At the Angelika Film Center this week, I went to see Fairyland, a 2023 coming-of-age drama written and directed by Andrew Durham, based on Alysia Abbott's memoir Fairyland: A Memoir of my Father. The film is about Alysia as a child (Nessa Dougherty) being raised by her widower father, Steve Abbott (Scoot McNairy), a writer and activist, after the death of her mother in a car accident in 1973 when Alysia was 5. Her dad, who is gay, move to San Francisco and live in a house with several others queer artists and writers, where her father can be more open with his sexuality and not feel closeted like before. When Alysia asks him why he only has boyfriends now and no girlfriends, he gives a simple pat answer of "Because your mother was the only girl I loved and I could never love another girl after her."
Alysia grows up in the house with revolving roommates, getting to know people like Paulette (Maria Bakalova), essentially the den mothers; Johnny (Ryan Thurston), a cisgender gay Black man who likes wearing women's clothes, and Eddie (Cody Fern), who casually dates Steve for awhile. Alysia is often left to her own independence by her father, much like a typical Gen-X latchkey kid, where he assumes that at 5 years old she can take the bus by herself and get home, or stay up late by herself at home while he's out at bars picking up guys to bring home. Steve isn't prepared to be a single dad, but didn't want to give up care of his child to his mother in-law Munca (Geena Davis) and feel like an absentee parent to a child who just lost her mother. So he raises his daughter with more freedom and independence to counter the repressive and punishment-based childhood he had as a closeted gay kid.
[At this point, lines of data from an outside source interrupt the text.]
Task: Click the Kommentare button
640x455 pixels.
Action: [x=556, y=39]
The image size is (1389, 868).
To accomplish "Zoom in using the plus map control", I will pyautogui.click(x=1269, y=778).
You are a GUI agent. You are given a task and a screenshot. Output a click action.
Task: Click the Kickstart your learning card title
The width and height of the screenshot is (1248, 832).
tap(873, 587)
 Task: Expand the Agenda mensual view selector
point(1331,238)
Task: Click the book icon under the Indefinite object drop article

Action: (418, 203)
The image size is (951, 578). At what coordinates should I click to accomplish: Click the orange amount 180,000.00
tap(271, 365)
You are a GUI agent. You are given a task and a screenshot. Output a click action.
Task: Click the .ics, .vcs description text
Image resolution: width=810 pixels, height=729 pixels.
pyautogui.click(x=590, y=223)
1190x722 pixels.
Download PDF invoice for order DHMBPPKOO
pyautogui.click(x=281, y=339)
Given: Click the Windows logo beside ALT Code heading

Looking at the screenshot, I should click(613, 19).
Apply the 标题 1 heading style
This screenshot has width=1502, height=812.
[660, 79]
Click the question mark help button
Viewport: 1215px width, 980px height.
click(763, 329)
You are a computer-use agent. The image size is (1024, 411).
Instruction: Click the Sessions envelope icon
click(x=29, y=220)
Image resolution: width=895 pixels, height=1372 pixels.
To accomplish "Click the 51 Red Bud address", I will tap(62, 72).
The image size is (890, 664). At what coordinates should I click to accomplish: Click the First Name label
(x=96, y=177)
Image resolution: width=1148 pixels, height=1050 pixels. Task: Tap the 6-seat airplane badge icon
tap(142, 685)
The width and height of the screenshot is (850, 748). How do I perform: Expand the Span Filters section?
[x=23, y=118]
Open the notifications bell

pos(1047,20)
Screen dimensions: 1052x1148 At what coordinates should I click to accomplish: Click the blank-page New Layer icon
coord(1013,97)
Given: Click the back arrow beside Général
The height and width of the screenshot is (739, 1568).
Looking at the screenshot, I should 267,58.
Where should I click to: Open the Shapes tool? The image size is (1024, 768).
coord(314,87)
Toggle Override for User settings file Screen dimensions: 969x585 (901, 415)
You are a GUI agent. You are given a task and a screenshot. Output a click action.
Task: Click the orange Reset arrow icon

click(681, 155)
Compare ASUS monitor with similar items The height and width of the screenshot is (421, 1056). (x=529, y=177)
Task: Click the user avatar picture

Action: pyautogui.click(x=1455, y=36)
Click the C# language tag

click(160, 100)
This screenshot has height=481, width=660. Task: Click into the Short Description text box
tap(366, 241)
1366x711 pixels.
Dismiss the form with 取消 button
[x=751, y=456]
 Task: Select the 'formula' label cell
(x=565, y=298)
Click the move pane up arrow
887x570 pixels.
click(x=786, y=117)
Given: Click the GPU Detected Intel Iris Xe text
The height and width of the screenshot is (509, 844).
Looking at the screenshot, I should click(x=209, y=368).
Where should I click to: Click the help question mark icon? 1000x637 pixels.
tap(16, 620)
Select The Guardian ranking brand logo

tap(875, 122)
The film spans between 1973 and circa 1987, as Alysia grows up into an 80s punk teen (Emilia Jones), and keeps her dad's sexuality a secret from her friends, who are casually homophobic, as well in a culture where the AIDS crisis is robbing the gay community of its members, and Alysia feels resentful of her father's laissez-faire attitude towards her, wanting more structure and balance. She chooses to go to NYU to live far from her father, and even gets to study abroad in Paris and have a boyfriend, but when her father writes her with the news that he has contracted HIV and wants her to take care of him, she flies back home, feeling angry that her father now needs her to take care of him when he wasn't there for her, and cutting her studies and abroad trip short.
I liked how the film felt complicated, and that Steve was trying to balance having his young life as a gay writer and activist with his friends and community, while also trying to care for his daughter in the best way that he knew how. I liked how Alysia didn't hate her father, but resented having to raise herself and be more the parent than he was. I liked how the film depicted the time of 1970s and 1980s San Francisco, and shifts in the free acceptance of the gay community to the shunning and loneliness during the AIDS crisis. The film depicts activists who cared for young gay men with AIDS who didn't have family to support them, like when Steve and Alysia visit a friend of his who is in hospice, in a local house run by community members, not by formal medical staffs, who would treat AIDS as if it was contagious and stigmatize those who had it.
The film is a great depiction of love and resilience in the face of tragedy, and I liked the close bond between Steven and Alysia, working well with McNairy as Steven and both Dougherty and Jones as the younger and older versions of Alysia. It was nice seeing Geena Davis in a rare acting performance as Alysia's grandmother Munca, and Adam Lambert has a small supporting role as Steven's friend Charlie.
I felt emotionally touched by this film, and thought it was quite good.